GOFFSTOWN, N.H. (AP) – Several New Hampshire employers and individuals were honored this weekend for their extra effort in supporting citizen soldiers.

The New Hampshire Committee for Employer Support of the Guard and Reserve presented several “Patriot Awards” to recipients nominated by National Guard or Reserve members.

Recipients included Thomas Arseneault, president of the Sensor Systems section of BAE Systems; George Hannafin, vice president at Symmetry Medical Polyvac of Manchester; Robert Burghoff of General Electric Healthcare of Raymond; William Chapman of Sturm Ruger Co. Newport; and William Manzer, president and CEO of Eastern Mountain Sports of Peterborough.

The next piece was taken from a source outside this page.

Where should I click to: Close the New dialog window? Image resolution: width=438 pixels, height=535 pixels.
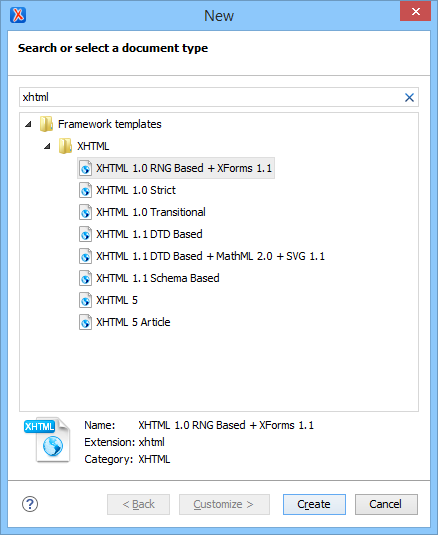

More than 85 BAE employees have been called up for service. Arseneault and the company were cited for strong support, such as collecting items for the troops, including donating 1,000 bikes to the 3rd Armored Cavalry Regiment. Instead of accepting gifts at the end of the year, Arseneault’s entire work group donated $5,000 to the 3rd Cavalry Association.

Army Reserve Staff Sgt. Alfredo Negron wrote that Symmetry Medical Polyvac colleagues constantly sent packages and letters of support while he was deployed and the company quickly retrained him in new procedures and a new computer system when he returned.

General Electric Healthcare was cited for supporting a deployed Army Reserve soldier who had to leave for annual training and extra leave before being deployed.

“My employer and fellow workers supported me four square,” wrote Staff Sgt. Michael Collishaw.

National Guard PFC Isaiah Whitman wrote the committee that Sturm Ruger gave him a pay advance for vacation before leaving for Iraq and asked if he wanted a leave of absence before deployment. The company also made up the difference between his civilian and military pay.

Eastern Mountain Sports was nominated by Lt. Col. Paul Novello of the New Jersey Air National Guard. He said the company has been flexible with his schedule as full-time commander of his squadron. “During the recent power outage in New York, (the company) allowed me to coordinate the initial response right from my shift at the store,” Novello wrote.

Among other awards, Victoria Lemire at Citizens Bank in Goffstown was cited for leading the bank’s effort to collect and send hundreds of pounds of materials to all deployed units from New Hampshire. She also helped hand sew and deliver quilts to wounded vets.

Sheila Morris, at the Swiftwater Girl Scouts Council, was honored for working with several scout troops to send Girl Scout cookies and cards to hundreds of New Hampshire military members. She personally paid for the shipping.

Nashua Attorney Paul Moore was honored for founding a program that soldiers now call “Moore-Mart.” It started when he sent items to his National Guard brother, Sgt. Brian Moore, and his colleagues in Iraq. As the program expanded to serve other troops in Iraq and Afghanistan, soldiers said Moore had more supplies than Wal-Mart, so they call his effort “Moore-Mart.”

The group also honored New Hampshire’s Department of Employment Security for supporting its employees who serve and working to ease returned soldiers into civilian life.